- **Task**: How many of the lines below contain the word "checkbox"? Only the number is wanted.

- **Input**:

※ ※ ※

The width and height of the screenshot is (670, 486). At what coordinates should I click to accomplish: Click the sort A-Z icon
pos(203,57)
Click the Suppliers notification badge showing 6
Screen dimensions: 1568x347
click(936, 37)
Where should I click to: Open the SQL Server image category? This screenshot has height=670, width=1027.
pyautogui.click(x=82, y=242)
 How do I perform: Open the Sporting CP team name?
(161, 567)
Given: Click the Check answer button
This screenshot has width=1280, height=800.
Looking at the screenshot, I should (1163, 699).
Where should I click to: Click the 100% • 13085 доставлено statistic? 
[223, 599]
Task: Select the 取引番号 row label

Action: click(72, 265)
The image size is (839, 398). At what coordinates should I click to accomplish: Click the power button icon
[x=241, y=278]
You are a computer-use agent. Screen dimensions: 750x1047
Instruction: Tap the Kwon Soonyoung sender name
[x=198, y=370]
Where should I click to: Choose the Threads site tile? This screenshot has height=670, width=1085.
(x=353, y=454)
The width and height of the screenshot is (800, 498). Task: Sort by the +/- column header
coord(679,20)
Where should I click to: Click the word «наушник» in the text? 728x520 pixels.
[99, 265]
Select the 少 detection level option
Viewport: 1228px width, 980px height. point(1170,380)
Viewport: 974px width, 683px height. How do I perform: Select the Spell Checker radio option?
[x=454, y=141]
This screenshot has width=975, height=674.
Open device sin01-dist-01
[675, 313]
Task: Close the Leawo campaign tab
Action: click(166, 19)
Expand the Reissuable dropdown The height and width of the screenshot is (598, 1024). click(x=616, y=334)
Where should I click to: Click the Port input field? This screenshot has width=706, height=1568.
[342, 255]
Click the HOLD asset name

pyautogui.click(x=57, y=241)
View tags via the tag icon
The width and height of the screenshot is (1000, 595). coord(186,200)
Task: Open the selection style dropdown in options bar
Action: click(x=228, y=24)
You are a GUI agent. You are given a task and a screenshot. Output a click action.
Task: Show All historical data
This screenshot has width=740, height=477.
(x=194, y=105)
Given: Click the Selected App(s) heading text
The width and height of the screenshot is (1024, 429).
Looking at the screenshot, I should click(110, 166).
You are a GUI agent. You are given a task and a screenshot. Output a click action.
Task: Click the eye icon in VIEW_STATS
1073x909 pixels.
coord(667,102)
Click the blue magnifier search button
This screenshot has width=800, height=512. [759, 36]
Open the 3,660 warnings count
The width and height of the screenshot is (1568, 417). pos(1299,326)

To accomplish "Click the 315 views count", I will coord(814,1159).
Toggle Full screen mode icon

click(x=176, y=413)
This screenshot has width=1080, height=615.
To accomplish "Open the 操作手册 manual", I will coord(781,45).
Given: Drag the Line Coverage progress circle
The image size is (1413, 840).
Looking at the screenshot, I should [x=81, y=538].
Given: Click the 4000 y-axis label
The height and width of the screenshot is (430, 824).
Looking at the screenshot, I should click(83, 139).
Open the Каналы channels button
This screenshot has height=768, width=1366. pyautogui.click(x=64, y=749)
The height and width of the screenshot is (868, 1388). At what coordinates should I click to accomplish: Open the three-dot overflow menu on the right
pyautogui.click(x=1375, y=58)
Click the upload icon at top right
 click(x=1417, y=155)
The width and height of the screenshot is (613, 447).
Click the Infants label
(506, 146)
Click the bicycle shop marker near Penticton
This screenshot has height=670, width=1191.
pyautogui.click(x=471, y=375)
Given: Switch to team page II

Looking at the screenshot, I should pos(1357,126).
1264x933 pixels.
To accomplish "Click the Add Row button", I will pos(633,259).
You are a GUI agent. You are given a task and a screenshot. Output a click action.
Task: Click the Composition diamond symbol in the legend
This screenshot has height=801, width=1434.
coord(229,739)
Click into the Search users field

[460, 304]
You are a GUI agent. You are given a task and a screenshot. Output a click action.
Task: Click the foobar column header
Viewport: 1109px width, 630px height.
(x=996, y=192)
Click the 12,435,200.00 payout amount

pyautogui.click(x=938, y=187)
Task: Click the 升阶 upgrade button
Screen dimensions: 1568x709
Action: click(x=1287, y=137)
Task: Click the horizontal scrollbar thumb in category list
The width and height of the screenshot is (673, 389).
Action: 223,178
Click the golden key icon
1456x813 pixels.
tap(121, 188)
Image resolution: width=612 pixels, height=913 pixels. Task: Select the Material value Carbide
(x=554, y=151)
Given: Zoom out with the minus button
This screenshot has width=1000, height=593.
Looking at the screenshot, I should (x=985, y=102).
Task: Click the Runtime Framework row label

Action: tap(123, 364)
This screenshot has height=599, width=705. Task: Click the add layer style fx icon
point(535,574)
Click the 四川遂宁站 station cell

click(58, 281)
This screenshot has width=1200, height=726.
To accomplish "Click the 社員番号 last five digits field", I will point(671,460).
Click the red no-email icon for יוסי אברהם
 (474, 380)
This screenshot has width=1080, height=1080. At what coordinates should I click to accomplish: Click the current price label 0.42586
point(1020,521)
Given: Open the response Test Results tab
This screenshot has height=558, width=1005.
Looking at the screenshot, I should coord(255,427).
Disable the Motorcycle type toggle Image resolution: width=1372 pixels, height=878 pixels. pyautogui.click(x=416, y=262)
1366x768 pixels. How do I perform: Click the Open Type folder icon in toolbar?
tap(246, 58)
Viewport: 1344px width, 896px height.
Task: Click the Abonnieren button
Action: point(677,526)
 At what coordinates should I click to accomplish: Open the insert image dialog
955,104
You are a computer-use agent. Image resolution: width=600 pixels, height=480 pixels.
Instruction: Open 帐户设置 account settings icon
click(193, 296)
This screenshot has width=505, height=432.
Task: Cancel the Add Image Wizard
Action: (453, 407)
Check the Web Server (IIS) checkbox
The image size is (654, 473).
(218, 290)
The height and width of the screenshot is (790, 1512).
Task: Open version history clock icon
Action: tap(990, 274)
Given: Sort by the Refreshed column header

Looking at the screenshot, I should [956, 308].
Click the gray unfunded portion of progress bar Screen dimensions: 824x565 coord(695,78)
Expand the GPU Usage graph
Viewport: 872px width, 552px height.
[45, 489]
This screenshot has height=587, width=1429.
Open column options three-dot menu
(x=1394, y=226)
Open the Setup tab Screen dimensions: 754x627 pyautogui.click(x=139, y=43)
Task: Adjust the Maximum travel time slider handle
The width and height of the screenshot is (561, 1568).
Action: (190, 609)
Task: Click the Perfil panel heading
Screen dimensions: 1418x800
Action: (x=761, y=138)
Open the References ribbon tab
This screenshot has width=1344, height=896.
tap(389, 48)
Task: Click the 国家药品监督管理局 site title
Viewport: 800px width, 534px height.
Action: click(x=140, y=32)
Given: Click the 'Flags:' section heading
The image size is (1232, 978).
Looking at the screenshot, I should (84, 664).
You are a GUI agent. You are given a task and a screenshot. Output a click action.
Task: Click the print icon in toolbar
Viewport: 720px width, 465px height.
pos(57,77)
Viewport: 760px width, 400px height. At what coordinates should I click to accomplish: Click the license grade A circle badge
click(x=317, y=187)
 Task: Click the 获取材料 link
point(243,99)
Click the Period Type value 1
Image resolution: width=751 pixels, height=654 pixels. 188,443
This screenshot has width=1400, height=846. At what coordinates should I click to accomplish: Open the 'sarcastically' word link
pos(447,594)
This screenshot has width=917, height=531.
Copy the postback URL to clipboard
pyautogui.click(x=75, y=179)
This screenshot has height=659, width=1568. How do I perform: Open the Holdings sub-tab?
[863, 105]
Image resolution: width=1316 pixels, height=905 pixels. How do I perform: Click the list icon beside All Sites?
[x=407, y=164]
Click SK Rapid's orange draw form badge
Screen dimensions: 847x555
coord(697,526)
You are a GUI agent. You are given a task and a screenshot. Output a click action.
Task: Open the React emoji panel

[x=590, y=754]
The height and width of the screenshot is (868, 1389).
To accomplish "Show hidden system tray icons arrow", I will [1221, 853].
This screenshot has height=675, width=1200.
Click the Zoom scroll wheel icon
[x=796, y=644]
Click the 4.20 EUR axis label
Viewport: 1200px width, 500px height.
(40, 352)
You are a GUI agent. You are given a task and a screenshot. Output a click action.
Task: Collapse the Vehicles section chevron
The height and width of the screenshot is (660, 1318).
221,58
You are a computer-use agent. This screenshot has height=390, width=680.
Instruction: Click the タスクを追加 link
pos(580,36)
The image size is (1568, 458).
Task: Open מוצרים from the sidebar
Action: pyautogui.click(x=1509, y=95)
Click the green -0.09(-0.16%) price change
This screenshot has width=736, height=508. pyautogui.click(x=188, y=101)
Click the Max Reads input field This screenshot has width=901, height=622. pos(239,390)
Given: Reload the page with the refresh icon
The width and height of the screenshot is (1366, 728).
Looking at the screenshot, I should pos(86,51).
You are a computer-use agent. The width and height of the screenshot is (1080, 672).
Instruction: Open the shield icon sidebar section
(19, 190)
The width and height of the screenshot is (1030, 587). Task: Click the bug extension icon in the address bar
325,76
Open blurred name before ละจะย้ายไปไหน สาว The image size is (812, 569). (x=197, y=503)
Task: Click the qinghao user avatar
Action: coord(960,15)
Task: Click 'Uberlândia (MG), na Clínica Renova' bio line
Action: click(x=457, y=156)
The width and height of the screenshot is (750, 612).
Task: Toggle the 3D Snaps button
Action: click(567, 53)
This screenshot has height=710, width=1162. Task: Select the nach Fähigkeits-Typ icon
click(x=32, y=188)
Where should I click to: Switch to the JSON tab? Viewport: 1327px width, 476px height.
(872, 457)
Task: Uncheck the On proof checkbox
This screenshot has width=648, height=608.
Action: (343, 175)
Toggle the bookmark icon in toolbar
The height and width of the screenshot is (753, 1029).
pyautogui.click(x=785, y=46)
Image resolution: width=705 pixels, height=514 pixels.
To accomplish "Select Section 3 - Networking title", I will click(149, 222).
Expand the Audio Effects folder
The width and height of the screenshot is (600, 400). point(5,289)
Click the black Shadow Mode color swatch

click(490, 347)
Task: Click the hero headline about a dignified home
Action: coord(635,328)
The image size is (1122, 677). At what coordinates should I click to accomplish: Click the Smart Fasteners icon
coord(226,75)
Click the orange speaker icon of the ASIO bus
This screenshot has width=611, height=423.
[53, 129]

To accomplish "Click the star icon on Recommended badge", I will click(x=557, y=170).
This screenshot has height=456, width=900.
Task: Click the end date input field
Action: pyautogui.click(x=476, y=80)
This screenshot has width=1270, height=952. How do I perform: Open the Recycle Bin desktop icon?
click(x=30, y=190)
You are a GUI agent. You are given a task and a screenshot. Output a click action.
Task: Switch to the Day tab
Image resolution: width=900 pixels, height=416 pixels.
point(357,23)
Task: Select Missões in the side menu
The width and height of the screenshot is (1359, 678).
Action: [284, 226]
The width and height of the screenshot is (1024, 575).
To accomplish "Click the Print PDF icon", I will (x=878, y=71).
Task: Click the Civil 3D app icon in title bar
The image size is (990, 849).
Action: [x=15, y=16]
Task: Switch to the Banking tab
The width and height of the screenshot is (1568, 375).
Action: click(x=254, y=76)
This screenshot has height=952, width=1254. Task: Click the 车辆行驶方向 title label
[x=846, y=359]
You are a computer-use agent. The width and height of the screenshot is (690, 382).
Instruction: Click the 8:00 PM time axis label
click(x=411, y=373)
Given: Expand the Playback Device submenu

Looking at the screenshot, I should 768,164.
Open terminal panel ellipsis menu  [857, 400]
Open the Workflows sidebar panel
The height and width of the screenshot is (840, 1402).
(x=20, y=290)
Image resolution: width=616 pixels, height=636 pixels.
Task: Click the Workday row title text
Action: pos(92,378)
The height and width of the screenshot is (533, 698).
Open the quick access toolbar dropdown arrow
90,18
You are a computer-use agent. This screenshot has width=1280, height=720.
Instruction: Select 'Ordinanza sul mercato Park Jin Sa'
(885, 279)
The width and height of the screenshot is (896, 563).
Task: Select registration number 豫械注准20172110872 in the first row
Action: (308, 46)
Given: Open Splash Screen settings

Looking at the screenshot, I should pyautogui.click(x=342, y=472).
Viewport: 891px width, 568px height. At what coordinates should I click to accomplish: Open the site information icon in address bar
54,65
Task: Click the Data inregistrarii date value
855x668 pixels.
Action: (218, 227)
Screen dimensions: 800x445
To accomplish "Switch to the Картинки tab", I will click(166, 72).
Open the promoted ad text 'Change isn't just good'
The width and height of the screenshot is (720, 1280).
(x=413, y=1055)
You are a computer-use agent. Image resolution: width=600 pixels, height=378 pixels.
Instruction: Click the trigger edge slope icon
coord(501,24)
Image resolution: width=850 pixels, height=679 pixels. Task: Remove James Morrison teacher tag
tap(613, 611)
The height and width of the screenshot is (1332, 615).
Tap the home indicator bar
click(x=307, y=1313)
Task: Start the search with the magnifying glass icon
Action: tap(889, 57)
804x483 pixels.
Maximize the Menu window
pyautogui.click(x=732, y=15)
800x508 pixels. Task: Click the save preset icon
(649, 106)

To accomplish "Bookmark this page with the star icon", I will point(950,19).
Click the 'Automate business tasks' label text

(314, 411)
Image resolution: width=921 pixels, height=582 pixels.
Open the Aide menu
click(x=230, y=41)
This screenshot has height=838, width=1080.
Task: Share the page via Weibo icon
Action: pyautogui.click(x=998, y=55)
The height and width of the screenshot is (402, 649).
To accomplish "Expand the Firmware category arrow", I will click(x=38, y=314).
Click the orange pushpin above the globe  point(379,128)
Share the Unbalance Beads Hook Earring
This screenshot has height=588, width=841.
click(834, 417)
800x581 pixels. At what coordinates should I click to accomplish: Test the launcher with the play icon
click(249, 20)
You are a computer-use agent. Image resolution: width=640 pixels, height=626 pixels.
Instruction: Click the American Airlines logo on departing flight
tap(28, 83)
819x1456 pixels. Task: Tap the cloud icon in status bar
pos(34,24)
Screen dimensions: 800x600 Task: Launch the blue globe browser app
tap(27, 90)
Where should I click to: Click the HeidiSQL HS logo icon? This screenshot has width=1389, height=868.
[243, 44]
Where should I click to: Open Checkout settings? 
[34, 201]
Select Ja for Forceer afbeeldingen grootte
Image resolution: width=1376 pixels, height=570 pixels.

※ ※ ※

- **The completed task**: 2